The pharyngeal aponeurosis is a thin fibrous sheet, which is best developed posteriorly where the muscles are weakest. The muscles consist of the stylo- and palato-pharyngei, together with the three constrictors, which latter overlap one another from below upwards. The bucco-pharyngeal fascia has very lax connections with the surrounding parts, and so permits of considerable movement, while it also favours the spread of inflammatory affections, which may extend to the posterior mediastinum, or even to the diaphragm.
A retro-pharyngeal lymphatic gland is situated in the loose tissue opposite the axis, which receives lymph from the nares, and is prone to suppuration. An acute post- or retro-pharyn-geal abscess may originate in the cellular tissue or from this gland, in front of the prevertebral layer of deep cervical fascia, and present on the posterior pharyngeal wall, causing difficulty in respiration and in swallowing. Chronic abscess in this situation generally arises from cervical caries, and is, therefore, behind the prevertebral layer of the deep cervical fascia. Retro-pharyngeal abscesses generally burst into the mouth, but may pass behind the great vessels, and present to one side or other of the sterno-mastoid. The acute abscess is best treated by a vertical mesial incision through the mouth, keeping the head low to prevent the pus reaching the larynx. In order to prevent sepsis, the tubercular abscess is best evacuated through an incision along the posterior border of the sterno-mastoid, beginning at the tip of the mastoid process. The deep structures are divided by a blunt dissector, care being taken to avoid the great vessels, until the abscess is reached. Lateral pharyngeal abscess may be similarly treated, care being necessary to diagnose between abscess and aneurism of the internal carotid.

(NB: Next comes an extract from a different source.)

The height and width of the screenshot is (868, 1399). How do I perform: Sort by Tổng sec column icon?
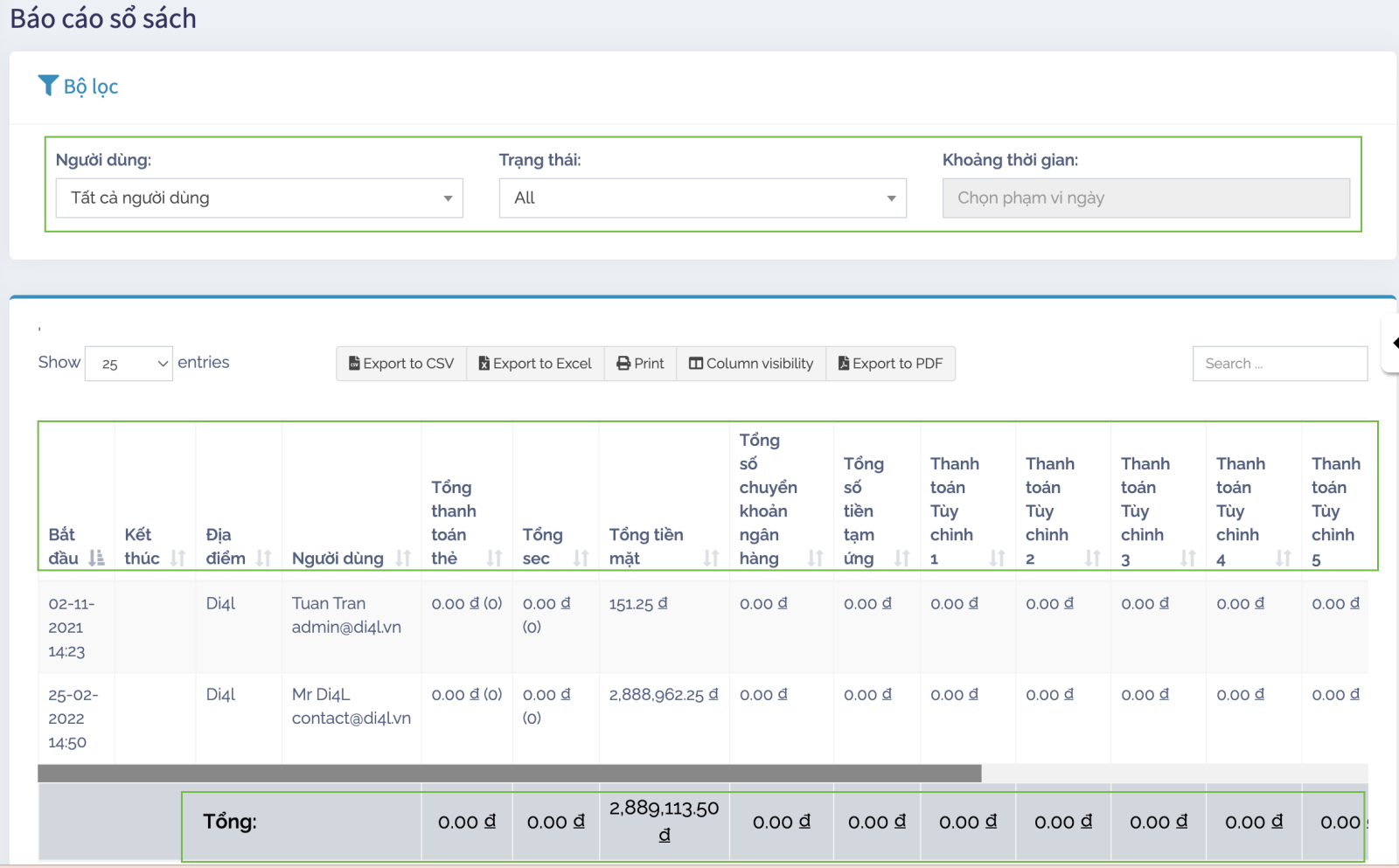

Posteriorly the pharynx is in relation to the six upper cervical vertebrae, anterior common ligament, prevertebral muscles and fascia, and retro-pharyngeal glands. Laterally it is related to the internal carotid artery, internal jugular vein, and ninth, tenth, eleventh, and twelfth cranial nerves and sympathetic. These structures may be wounded by instruments, introduced through the mouth, penetrating the pharynx. The pharynx is also in relation to the styloid process and muscles which arise from it, the posterior belly of the digastric and internal pterygoid muscles, and the parotid gland. Toward its lower extremity it is more superficial, and is related to the common carotid and its branches, the first portions of the lingual and facial arteries, the laryngeal nerves, and lateral lobe of the thyroid. Pharyngotomy may be performed for the removal of tumours, either laterally, through an incision similar to that for ligature of the lingual artery, or mesially. The tumours likely to occur are nasopharyngeal fibroma and sarcoma, the latter frequently invading the nasal cavities and orbit.